The LTTE’s decision to pull out of the truce in Sri Lanka is not surprising. The Tamil Tiger rebels announced last week that the truce — arranged by Norwegian peace brokers five years ago — is over and blamed the government of President Mahinda Rajapakse for ‘trying to find a military solution to the drawn-out Tamil autonomy campaign’. It called upon the Tamil people to resume their “freedom struggle to realise their right to self-determination and to achieve statehood”. Ironically, this coincides with the offer of Norway’s top peace broker Erik Solheim to “go the extra mile” to put the peace process back on track.
Although the rebels agreed to a 2002 ceasefire brokered by former Prime Minister Ranil Wickramasinghe, they pulled out of negotiations soon after over the issue of interim autonomy for the Tamils in a final peace deal. In fact, the ceasefire existed only on paper most of the time, with both sides constantly swearing by it while the violence went on. The escalation of fighting last year alone has claimed nearly 4,000 lives and effectively buried the ceasefire. The rebels obviously face shortages of artillery ammunition and explosives. They seem to be trying to exploit the humanitarian crisis that is building up as a result of the Sri Lankan armed forces’ counter-LTTE operations and the exodus of refugees. Desperate efforts to reactivate their procurement network in India were evident last week when the Coast Guard thwarted rebel attempts to smuggle arms and explosives across.
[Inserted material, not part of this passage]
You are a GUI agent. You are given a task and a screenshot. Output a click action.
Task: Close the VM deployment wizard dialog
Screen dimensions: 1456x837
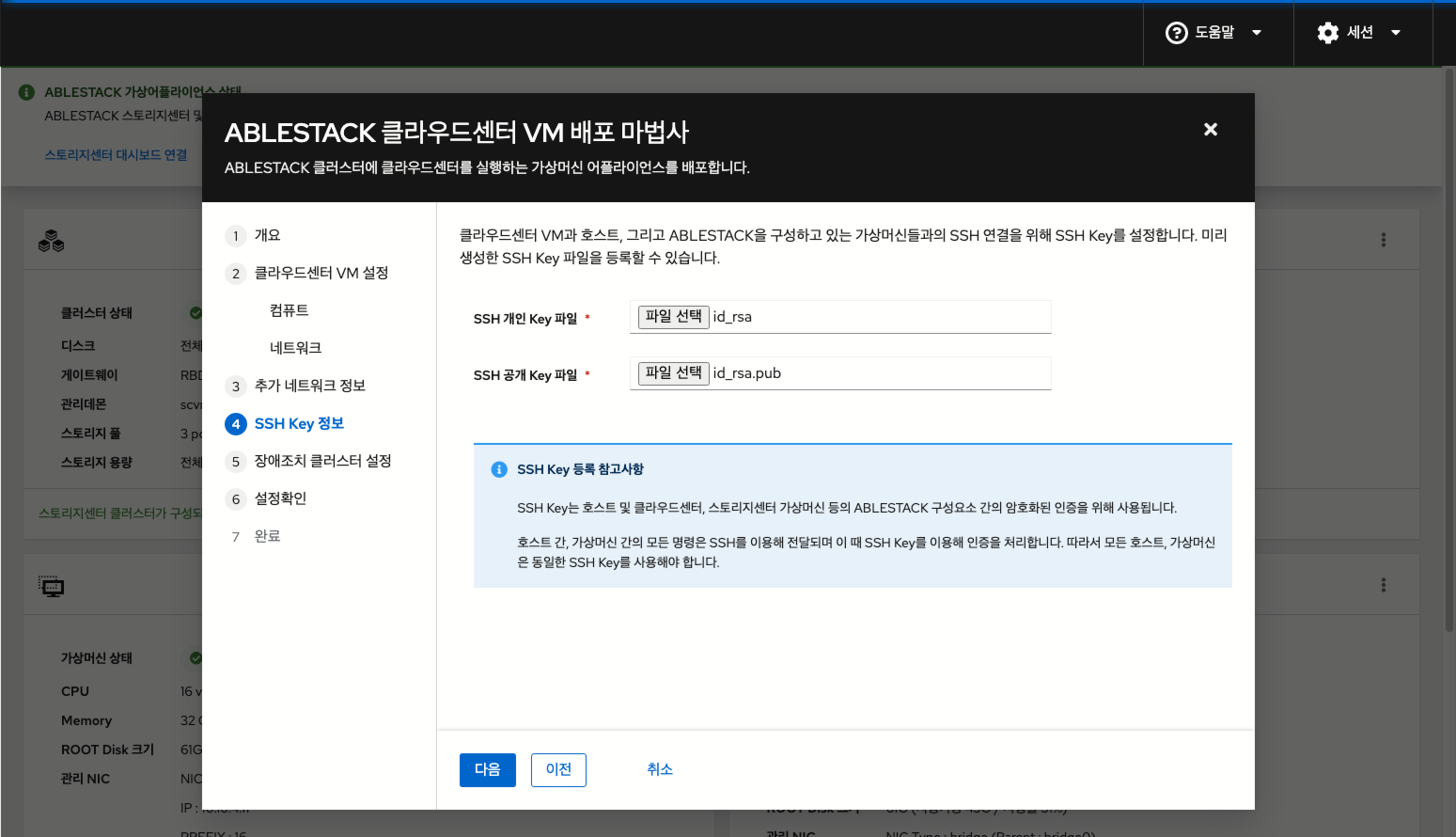coord(1210,130)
President Rajapakse has a delicate political balancing act in the polarised island that has been increasingly divided along ethnic lines. Although the opposition parties recently agreed to work with him to resolve the crisis, it’s doubtful if fresh peace talks could begin any time soon. Perhaps the best chance for peace would still be for the Sri Lankan government to stop thinking of a military solution and come up with a devolution proposal that cannot be dismissed by the rebels.